Problem description:
A line below contains "Screen dimensions: 720x540", and a later one contains "Given: Play the 3D animation". Repeat both, with every line between them, exactly.

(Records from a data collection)
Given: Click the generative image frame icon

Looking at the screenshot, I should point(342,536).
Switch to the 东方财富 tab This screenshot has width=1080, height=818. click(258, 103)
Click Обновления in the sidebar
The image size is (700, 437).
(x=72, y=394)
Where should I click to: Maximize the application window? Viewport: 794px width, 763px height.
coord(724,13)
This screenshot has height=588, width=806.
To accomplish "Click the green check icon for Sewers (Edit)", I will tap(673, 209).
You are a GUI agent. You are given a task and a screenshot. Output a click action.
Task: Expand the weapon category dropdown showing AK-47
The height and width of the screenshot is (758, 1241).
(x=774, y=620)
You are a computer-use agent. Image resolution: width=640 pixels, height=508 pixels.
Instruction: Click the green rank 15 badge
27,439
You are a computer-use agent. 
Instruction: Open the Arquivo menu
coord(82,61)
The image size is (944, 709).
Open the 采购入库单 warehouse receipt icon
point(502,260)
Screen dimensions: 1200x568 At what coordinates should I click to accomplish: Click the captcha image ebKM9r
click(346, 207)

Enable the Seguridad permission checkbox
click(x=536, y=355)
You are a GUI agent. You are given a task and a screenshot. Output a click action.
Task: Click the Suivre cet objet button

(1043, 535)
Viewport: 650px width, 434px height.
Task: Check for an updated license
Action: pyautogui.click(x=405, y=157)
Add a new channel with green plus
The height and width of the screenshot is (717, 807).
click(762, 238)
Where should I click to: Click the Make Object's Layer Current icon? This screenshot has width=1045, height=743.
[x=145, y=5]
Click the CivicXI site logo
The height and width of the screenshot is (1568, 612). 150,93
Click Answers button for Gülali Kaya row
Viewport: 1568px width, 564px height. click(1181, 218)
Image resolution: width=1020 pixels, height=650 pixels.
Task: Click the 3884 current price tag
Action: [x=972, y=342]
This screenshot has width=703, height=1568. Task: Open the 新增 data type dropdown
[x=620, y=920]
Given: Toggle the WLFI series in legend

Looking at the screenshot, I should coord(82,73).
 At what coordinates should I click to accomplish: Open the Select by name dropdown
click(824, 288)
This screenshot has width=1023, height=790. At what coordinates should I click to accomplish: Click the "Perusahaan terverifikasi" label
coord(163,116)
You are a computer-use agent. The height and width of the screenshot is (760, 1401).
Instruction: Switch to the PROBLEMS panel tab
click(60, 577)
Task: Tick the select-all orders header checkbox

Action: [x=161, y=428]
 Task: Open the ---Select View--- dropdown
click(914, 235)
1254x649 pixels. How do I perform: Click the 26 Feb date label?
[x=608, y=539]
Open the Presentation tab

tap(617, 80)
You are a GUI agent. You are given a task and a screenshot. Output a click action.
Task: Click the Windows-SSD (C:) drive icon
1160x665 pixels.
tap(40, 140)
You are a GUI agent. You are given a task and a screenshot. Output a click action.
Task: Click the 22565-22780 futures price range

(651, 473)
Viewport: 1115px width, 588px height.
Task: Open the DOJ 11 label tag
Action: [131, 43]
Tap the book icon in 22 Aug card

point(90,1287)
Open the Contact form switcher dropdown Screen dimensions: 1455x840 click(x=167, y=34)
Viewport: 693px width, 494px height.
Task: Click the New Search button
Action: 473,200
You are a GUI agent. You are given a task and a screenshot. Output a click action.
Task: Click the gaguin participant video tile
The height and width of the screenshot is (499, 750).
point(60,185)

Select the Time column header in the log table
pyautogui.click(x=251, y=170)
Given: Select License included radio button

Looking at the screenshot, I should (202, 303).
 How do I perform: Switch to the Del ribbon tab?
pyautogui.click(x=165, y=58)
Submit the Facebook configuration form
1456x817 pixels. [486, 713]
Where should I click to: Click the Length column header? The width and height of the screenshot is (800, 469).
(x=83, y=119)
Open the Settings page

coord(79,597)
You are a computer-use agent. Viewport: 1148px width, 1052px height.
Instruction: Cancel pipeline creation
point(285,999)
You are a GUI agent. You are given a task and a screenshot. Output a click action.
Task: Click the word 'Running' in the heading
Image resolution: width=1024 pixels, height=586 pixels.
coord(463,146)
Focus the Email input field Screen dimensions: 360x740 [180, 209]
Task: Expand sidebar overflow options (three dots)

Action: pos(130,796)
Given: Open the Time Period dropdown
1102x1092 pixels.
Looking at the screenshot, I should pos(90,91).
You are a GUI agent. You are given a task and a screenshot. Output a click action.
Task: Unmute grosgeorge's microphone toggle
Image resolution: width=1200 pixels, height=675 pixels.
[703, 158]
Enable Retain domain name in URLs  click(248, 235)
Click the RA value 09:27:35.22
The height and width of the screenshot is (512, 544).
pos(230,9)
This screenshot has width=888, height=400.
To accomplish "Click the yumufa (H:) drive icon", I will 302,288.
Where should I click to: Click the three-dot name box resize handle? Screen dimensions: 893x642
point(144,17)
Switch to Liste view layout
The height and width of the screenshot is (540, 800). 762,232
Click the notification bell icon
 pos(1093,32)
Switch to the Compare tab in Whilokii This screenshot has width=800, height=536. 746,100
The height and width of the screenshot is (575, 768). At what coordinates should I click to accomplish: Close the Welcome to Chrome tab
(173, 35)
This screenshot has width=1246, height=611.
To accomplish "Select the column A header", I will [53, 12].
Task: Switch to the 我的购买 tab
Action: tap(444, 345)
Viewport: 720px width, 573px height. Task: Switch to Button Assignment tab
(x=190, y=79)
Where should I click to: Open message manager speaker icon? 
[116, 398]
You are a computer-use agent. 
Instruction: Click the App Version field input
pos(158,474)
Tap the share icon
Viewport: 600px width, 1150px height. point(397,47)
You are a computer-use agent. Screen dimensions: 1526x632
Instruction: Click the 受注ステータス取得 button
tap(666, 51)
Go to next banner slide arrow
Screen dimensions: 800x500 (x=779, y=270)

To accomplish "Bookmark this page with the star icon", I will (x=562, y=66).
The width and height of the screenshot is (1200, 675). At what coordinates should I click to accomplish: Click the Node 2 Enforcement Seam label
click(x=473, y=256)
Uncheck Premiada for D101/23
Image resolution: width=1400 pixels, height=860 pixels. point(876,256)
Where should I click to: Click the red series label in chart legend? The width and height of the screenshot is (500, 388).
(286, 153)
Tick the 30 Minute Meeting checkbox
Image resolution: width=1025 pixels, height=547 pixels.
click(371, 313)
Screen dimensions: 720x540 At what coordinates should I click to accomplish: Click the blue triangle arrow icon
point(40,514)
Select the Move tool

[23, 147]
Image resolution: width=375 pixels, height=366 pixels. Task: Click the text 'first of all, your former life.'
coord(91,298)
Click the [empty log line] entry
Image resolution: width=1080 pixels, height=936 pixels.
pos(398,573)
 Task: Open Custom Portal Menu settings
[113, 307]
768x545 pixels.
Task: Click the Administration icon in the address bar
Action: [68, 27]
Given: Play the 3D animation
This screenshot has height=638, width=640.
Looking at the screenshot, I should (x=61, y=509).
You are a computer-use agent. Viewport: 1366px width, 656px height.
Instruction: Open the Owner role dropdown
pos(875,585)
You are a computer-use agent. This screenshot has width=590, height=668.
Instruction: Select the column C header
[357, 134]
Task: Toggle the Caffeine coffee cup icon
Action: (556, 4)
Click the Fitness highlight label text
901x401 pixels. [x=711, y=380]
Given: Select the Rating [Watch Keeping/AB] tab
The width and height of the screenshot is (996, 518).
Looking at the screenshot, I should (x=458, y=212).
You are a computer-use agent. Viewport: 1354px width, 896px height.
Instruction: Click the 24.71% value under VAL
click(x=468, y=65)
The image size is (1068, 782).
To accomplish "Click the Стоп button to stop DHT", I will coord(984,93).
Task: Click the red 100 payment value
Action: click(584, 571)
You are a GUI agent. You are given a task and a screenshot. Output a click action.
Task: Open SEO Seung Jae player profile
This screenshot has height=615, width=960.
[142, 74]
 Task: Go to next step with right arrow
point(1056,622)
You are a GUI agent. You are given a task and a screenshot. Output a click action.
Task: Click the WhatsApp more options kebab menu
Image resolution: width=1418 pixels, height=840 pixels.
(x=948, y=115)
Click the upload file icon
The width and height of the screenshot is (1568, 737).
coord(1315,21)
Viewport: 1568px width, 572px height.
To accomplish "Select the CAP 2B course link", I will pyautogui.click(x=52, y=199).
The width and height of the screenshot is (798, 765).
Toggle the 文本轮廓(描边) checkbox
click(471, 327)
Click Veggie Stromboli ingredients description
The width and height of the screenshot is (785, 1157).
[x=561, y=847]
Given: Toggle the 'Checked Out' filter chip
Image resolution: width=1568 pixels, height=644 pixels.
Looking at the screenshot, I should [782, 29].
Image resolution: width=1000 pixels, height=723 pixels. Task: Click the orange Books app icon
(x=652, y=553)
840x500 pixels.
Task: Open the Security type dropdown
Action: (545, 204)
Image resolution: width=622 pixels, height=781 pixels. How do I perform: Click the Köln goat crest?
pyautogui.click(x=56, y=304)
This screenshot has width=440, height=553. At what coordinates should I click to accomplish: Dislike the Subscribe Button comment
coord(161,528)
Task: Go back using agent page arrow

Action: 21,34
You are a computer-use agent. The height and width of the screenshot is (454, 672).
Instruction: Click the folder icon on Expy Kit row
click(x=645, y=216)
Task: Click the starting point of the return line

Result for this exercise:
Screen dimensions: 720x540 At what coordinates should I click to accomplish: Click the blue triangle arrow icon
point(40,514)
Select the Move tool

[23, 147]
Image resolution: width=375 pixels, height=366 pixels. Task: Click the text 'first of all, your former life.'
coord(91,298)
Click the [empty log line] entry
Image resolution: width=1080 pixels, height=936 pixels.
pos(398,573)
 Task: Open Custom Portal Menu settings
[113, 307]
768x545 pixels.
Task: Click the Administration icon in the address bar
Action: [68, 27]
Given: Play the 3D animation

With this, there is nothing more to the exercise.